• DONNÉES FOURNIES:

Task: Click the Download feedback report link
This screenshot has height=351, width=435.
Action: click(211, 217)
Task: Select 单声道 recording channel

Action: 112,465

• ÉNONCÉ À TRAITER: Transcrivez fidèlement, sans la moindre modification, l'ensemble des entrées figurant ci-dessus.

• CORRIGÉ DÉTAILLÉ:
Task: Click the Download feedback report link
This screenshot has height=351, width=435.
Action: click(211, 217)
Task: Select 单声道 recording channel

Action: 112,465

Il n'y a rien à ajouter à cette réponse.